El mayor lago de Asturias

Pocas rutas resumen mejor la esencia del parque que la que conduce hasta el Lago del Valle. El sendero parte del pueblo de Valle de Lago, uno de esos núcleos donde las casas de piedra y madera siguen formando parte del paisaje. Tras algo más de una hora de ascenso entre praderas y bosques aparece el mayor lago natural de Asturias, encerrado bajo un impresionante circo glaciar donde todavía es fácil reconocer la huella que dejaron los hielos hace miles de años.
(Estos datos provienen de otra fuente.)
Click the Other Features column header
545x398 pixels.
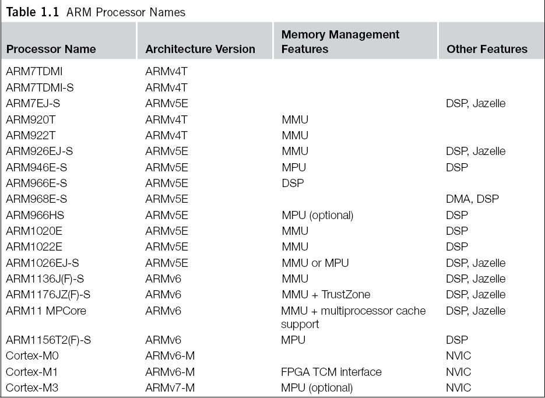tap(487, 49)
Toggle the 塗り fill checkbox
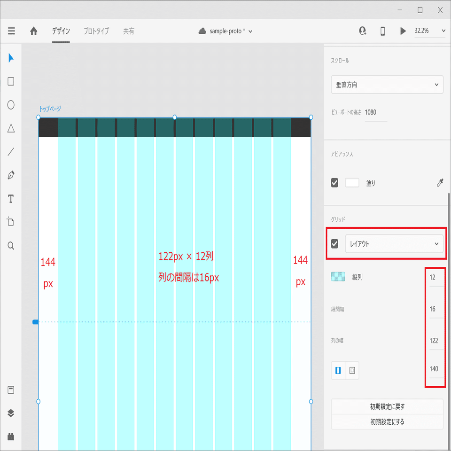 tap(334, 183)
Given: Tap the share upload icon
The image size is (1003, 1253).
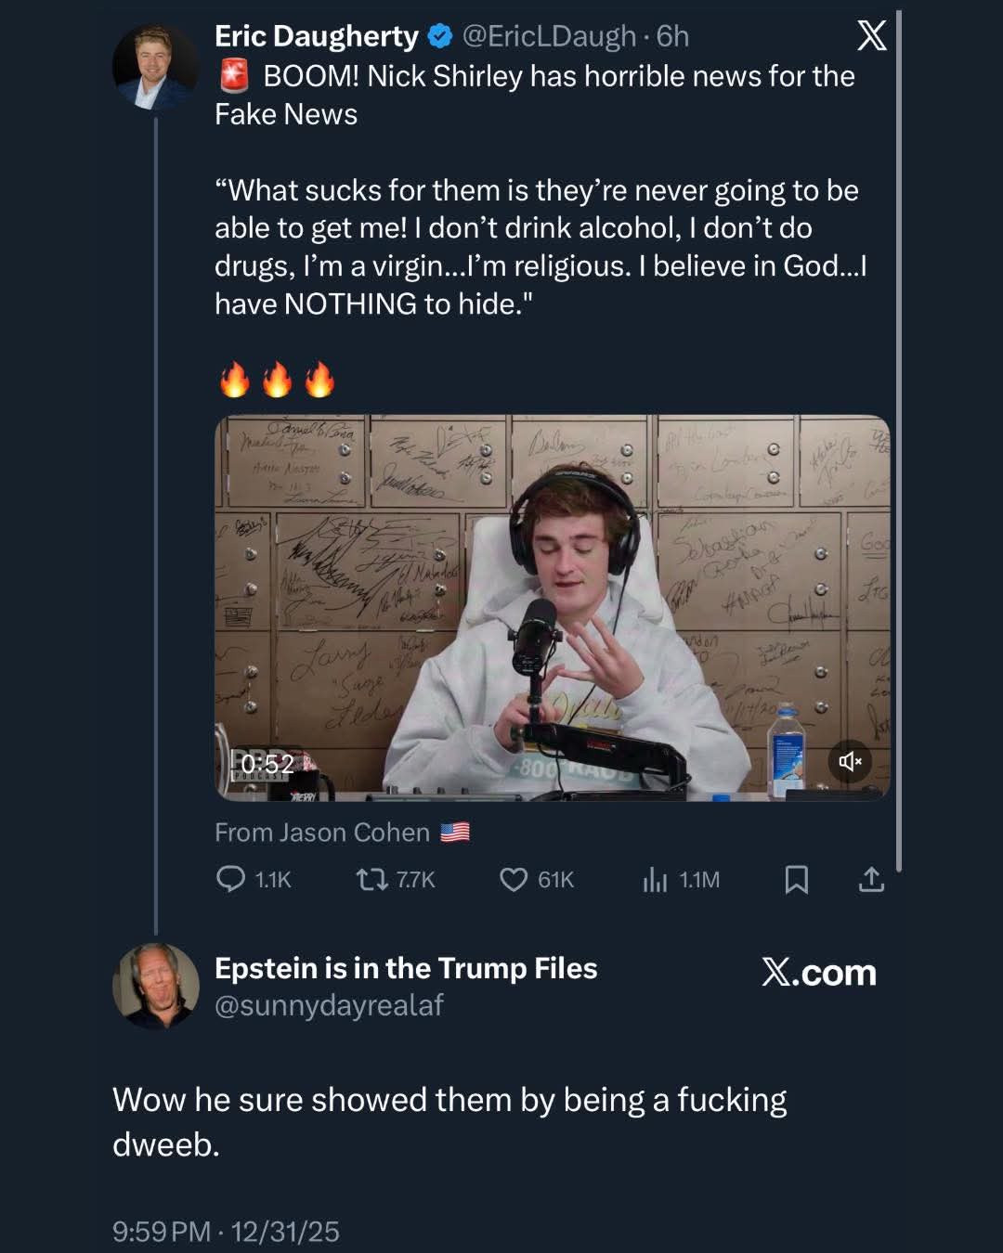Looking at the screenshot, I should point(871,879).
Un paraíso delagos glaciares y espectacualres cumbres. P. N. SOMIEDO
Un paraíso de lagos glaciares y espectacualres cumbres. P. N. SOMIEDO

El valle de Saliencia alberga otro de los grandes tesoros de Somiedo: una ruta circular que une los lagos de La Cueva, Calabazosa y Cerveriz, un espectacular paisaje glaciar entre pastizales de altura y antiguas minas, donde no es raro avistar rebecos.

La braña más fotografiada

Si existe una imagen capaz de resumir la arquitectura tradicional de Somiedo probablemente sea la de La Pornacal. Situada junto al pueblo de Villar de Vildas, esta braña conserva más de una treintena de teitos, las cabañas con cubierta vegetal construidas por los vaqueiros de alzada. 

No se trata de un museo al aire libre, y es que muchas de estas construcciones siguen utilizándose y permiten entender cómo el ser humano logró adaptarse a un territorio duro sin alterar su equilibrio natural. Otras brañas, como Mumián, Sousas o La Peral, completan un patrimonio etnográfico prácticamente único en Europa.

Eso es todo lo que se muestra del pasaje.